=== What you need to do ===
Read through the data, and wherever a line holds the word "arrow", write that line out.

:: Source records

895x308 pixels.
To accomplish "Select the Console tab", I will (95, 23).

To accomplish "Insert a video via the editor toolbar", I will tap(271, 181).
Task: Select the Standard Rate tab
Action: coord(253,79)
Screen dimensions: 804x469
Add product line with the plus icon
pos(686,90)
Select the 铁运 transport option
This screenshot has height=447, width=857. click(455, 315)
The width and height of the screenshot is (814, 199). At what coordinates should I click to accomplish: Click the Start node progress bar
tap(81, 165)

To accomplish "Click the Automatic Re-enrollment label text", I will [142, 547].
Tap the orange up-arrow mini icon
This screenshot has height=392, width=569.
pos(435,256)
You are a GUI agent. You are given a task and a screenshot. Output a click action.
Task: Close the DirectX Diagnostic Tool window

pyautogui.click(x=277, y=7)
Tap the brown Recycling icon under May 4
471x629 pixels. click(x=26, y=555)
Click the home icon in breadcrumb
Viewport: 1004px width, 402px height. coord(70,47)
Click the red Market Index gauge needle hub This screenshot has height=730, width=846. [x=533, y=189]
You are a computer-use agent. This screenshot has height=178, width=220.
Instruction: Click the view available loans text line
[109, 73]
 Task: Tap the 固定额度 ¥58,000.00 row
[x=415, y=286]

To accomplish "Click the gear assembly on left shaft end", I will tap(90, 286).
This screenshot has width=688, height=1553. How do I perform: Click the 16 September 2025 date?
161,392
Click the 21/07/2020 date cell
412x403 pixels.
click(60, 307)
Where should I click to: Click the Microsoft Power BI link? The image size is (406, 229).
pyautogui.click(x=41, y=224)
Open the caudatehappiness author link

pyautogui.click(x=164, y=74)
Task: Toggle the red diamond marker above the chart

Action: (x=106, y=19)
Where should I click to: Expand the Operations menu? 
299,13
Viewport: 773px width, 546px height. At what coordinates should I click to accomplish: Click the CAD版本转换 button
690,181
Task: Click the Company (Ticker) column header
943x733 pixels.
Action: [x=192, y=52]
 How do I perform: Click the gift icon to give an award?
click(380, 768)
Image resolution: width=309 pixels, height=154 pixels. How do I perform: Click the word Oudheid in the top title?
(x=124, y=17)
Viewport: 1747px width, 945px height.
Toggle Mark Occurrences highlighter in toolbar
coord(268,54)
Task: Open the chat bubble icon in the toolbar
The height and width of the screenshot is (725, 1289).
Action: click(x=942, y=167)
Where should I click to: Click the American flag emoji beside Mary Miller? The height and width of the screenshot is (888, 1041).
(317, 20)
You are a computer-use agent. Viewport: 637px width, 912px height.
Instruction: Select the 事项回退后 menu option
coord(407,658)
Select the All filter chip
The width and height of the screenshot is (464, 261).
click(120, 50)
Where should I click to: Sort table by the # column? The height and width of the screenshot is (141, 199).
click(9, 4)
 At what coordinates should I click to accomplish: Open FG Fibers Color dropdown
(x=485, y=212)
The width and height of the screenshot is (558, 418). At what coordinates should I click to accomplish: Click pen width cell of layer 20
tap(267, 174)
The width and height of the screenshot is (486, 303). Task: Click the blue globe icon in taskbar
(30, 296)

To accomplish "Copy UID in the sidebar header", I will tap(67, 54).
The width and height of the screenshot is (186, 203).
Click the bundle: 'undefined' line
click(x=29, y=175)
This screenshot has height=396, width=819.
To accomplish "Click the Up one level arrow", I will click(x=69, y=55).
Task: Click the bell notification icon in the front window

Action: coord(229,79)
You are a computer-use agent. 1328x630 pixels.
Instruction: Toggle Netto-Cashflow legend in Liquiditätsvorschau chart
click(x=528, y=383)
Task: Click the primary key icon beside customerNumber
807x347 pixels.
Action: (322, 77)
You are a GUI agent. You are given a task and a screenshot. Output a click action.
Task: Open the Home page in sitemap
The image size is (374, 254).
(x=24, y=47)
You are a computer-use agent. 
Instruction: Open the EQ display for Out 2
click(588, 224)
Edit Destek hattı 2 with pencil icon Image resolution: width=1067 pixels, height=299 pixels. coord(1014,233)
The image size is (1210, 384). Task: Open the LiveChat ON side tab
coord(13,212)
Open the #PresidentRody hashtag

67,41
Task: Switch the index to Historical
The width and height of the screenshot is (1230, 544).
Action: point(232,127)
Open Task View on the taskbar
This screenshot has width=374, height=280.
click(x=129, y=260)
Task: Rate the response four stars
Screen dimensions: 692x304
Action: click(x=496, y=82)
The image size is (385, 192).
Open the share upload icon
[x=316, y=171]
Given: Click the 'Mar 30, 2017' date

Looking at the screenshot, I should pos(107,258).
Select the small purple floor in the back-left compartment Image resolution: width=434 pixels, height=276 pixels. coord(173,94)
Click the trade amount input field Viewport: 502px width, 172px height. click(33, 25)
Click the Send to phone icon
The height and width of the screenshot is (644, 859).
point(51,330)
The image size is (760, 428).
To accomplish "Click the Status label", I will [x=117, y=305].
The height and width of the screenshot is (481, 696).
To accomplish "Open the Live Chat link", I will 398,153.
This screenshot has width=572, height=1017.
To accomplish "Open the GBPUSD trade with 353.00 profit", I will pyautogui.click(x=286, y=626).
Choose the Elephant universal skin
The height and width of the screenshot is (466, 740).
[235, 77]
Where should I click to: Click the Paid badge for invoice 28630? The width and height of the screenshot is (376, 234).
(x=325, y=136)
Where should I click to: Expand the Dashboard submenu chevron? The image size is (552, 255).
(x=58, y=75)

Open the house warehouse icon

::::

=== Written response ===
Tap the orange up-arrow mini icon
To accomplish "Click the Up one level arrow", I will click(x=69, y=55).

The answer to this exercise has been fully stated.